### Instruction
Return each of the following entries exactly as it appears, without changing any line.

:: Source records

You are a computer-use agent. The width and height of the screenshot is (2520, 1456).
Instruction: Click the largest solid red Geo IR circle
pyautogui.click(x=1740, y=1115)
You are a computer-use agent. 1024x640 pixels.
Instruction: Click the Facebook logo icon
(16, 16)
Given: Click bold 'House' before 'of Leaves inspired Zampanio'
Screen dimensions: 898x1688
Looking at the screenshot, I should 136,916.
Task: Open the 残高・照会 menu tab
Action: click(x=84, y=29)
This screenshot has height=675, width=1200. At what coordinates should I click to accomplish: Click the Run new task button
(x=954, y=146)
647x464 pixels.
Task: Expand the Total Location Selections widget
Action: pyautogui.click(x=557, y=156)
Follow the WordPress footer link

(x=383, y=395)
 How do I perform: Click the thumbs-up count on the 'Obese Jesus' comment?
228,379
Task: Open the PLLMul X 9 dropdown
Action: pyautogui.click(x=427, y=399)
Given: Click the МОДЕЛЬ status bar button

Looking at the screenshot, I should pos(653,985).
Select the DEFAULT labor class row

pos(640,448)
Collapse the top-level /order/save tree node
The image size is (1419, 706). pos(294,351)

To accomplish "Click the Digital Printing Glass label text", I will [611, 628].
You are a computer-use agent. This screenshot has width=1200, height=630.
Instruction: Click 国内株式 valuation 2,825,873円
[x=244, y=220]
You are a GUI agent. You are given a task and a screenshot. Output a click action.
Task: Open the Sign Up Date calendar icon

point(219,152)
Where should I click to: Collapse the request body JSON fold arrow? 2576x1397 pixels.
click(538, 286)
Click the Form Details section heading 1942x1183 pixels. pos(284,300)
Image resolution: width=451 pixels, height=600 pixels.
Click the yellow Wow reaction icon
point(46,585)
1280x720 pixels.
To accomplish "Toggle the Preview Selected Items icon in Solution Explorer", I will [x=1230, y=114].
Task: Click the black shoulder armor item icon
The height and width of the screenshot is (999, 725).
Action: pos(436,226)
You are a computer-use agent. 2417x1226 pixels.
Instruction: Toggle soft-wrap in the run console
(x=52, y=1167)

::::

### Exercise response
You are a computer-use agent. The width and height of the screenshot is (2520, 1456).
Instruction: Click the largest solid red Geo IR circle
pyautogui.click(x=1740, y=1115)
You are a computer-use agent. 1024x640 pixels.
Instruction: Click the Facebook logo icon
(16, 16)
Given: Click bold 'House' before 'of Leaves inspired Zampanio'
Screen dimensions: 898x1688
Looking at the screenshot, I should 136,916.
Task: Open the 残高・照会 menu tab
Action: click(x=84, y=29)
This screenshot has height=675, width=1200. At what coordinates should I click to accomplish: Click the Run new task button
(x=954, y=146)
647x464 pixels.
Task: Expand the Total Location Selections widget
Action: pyautogui.click(x=557, y=156)
Follow the WordPress footer link

(x=383, y=395)
 How do I perform: Click the thumbs-up count on the 'Obese Jesus' comment?
228,379
Task: Open the PLLMul X 9 dropdown
Action: pyautogui.click(x=427, y=399)
Given: Click the МОДЕЛЬ status bar button

Looking at the screenshot, I should pos(653,985).
Select the DEFAULT labor class row

pos(640,448)
Collapse the top-level /order/save tree node
The image size is (1419, 706). pos(294,351)

To accomplish "Click the Digital Printing Glass label text", I will [611, 628].
You are a computer-use agent. This screenshot has width=1200, height=630.
Instruction: Click 国内株式 valuation 2,825,873円
[x=244, y=220]
You are a GUI agent. You are given a task and a screenshot. Output a click action.
Task: Open the Sign Up Date calendar icon

point(219,152)
Where should I click to: Collapse the request body JSON fold arrow? 2576x1397 pixels.
click(538, 286)
Click the Form Details section heading 1942x1183 pixels. pos(284,300)
Image resolution: width=451 pixels, height=600 pixels.
Click the yellow Wow reaction icon
point(46,585)
1280x720 pixels.
To accomplish "Toggle the Preview Selected Items icon in Solution Explorer", I will [x=1230, y=114].
Task: Click the black shoulder armor item icon
The height and width of the screenshot is (999, 725).
Action: pos(436,226)
You are a computer-use agent. 2417x1226 pixels.
Instruction: Toggle soft-wrap in the run console
(x=52, y=1167)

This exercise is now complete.